Last night, Tice and Dern and I had eaten together at Tice’s cottage. Tice had cooked a spicy bean stew, and I had begged a loaf of fresh bread from my mother. We did not eat together every night, but I had suggested we needed to review the cohort’s progress.
“Little Aline is deadly with that secca,” Dern said. “She can throw accurately with either hand when she’s standing, and even crouched, she’s hitting the target most of the time.”
“She’s still resentful of me,” I said. “Not overtly, but there’s just a bit of sullenness there when I give her an order.” I sipped my wine.
“She wants you to notice her,” Tice said. “She’s very young. She needs your praise.”
“Which she gets,” I pointed out, “when she earns it.” The cat appeared from somewhere to wind around my legs. I put a hand down to pet her.
“Praise her privately,” Dern said unexpectedly. I raised an eyebrow. “I’ve worked with cadets like this, too. Praise on the field is good, but impersonal. I agree with Tice.”
“I’ll try. We need to begin working on the hiding places in the village.” I said, changing the subject. “Tice won’t know most of them,”
“Or even any,” she interjected, “saving the loft and cellar of my own cottage.”
“Do we give the cohort a day off, and the three of us investigate where we can hide, and how we can move across the village without being seen? Or do you, Dern, take the cohort, and Tice and I do it together?” I looked from one to the other.
“We don’t give them the day off,” Tice said immediately. “Aline and probably Camy would only follow us. I’ll take the cohort. You and Dern work together.”
I saw her logic. Dern had experience and training. I needed him with me to analyse the possibilities. “You’re right,” I said, after a pause.
“When do you want to do this?” Dern pushed his chair back to stretch his legs. His fingers played with the stem of his wine goblet. I wondered what they would feel like on my skin.
“Tomorrow?” I suggested. He nodded.
“Tomorrow, then, at our usual morning start.” He stood. “And now I should find Casyn. Goodnight, Lena. Goodnight, Tice. Thank you for the meal and the wine.” He smiled at us both, bent to stroke the cat, and left.
“You should find lots of possibilities, tomorrow,” Tice said, when his footsteps had faded. She grinned.

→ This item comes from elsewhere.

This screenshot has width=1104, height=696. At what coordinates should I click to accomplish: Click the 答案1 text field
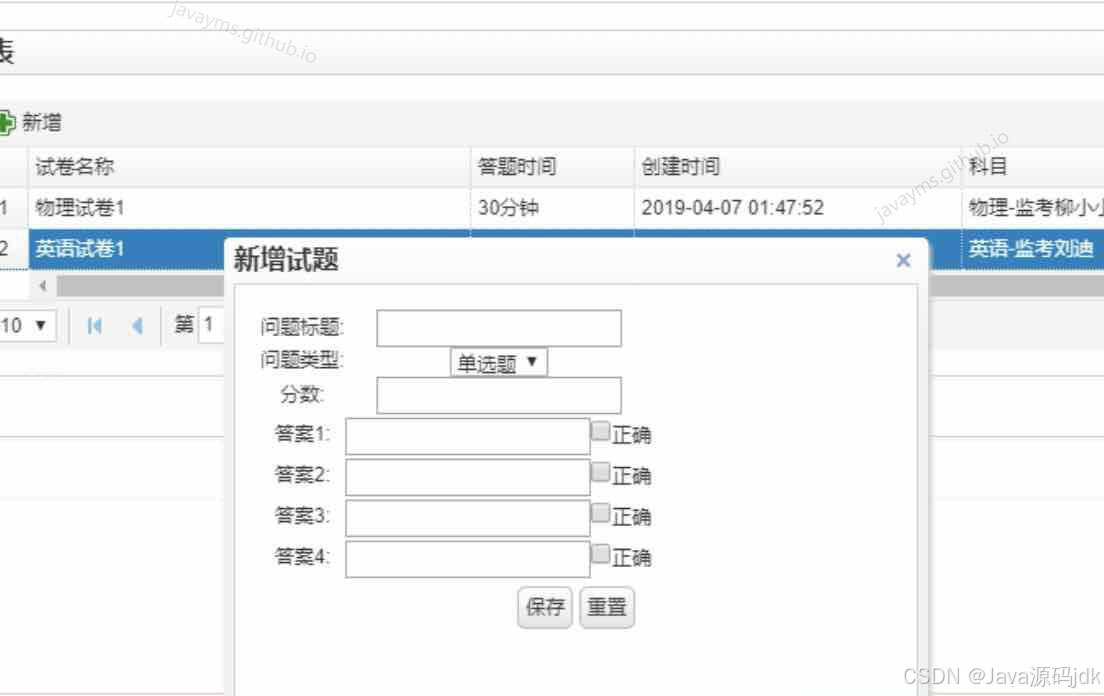pyautogui.click(x=465, y=436)
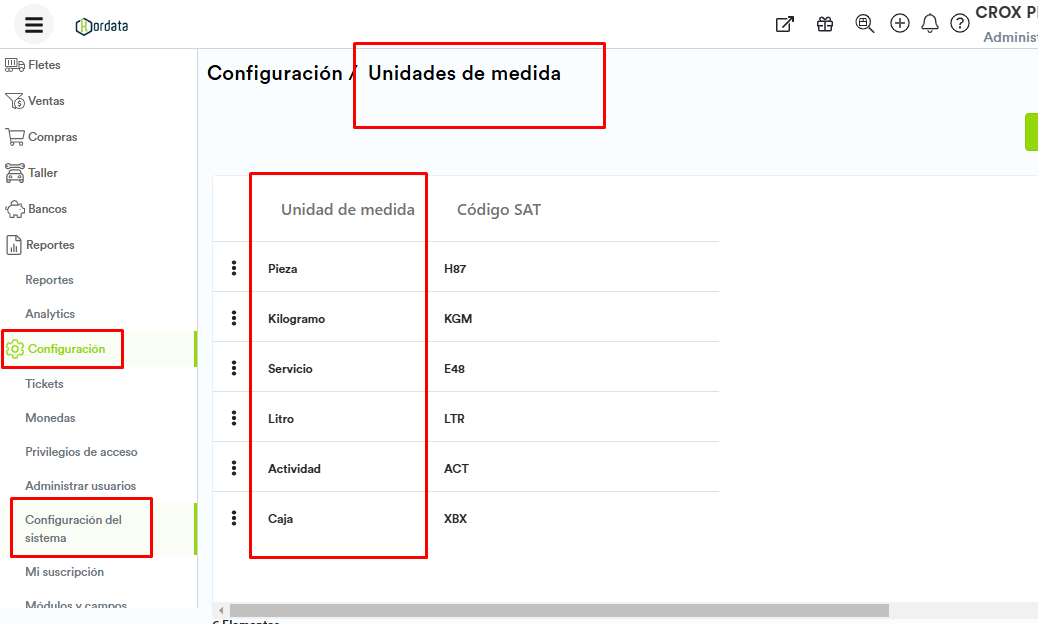Go to Privilegios de acceso

81,452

I blushed. “We’re working.”
“All day?” she inquired, eyebrow cocked. “I see the way you look at him. And the way he looks at you. Probably half the cohort is betting on it. Freya would like to use her secca on you, she’s so jealous.”
“Really?” I said, startled. “Freya?”
“Freya,” she confirmed. “Cohort-leader, you’re good with tactics and planning, but you need to think about your cohort as individuals. You’ve known them all so long, I think you just don’t notice things.” She shrugged. “I’m still an outsider, so they don’t have that gloss of familiarity for me. I’m trying to understand them. Maybe I see more.”
“Maybe you do,” I said slowly.
Dern was waiting for me at the forge, so I finished my tea, called a goodbye to Tali, and walked up the hill. I walked as Tice had shown me, rolling my weight along my feet. It no longer felt as awkward or as artificial as it had a week ago, and I thought I moved more quietly. Dern stood in the paddock, currying his horse, and I reached the fence before he looked up.
“Lena,” he said, surprised. “Did you come up the path?”
I grinned. “Yes. I could have put a knife into you ten paces back.”
“You could have,” he agreed. “Well done.”
“The waterfall masks a lot of sound up here. Are you ready?”
As he removed his horse’s headcollar, it nuzzled him, blowing through its nostrils, looking for a carrot or a piece of bread. “Nothing this morning, boy,” he said, slapping its shoulder. He took the headcollar and the brush to the stable, pausing to rinse his hands in the water trough. I looked up at the cottage.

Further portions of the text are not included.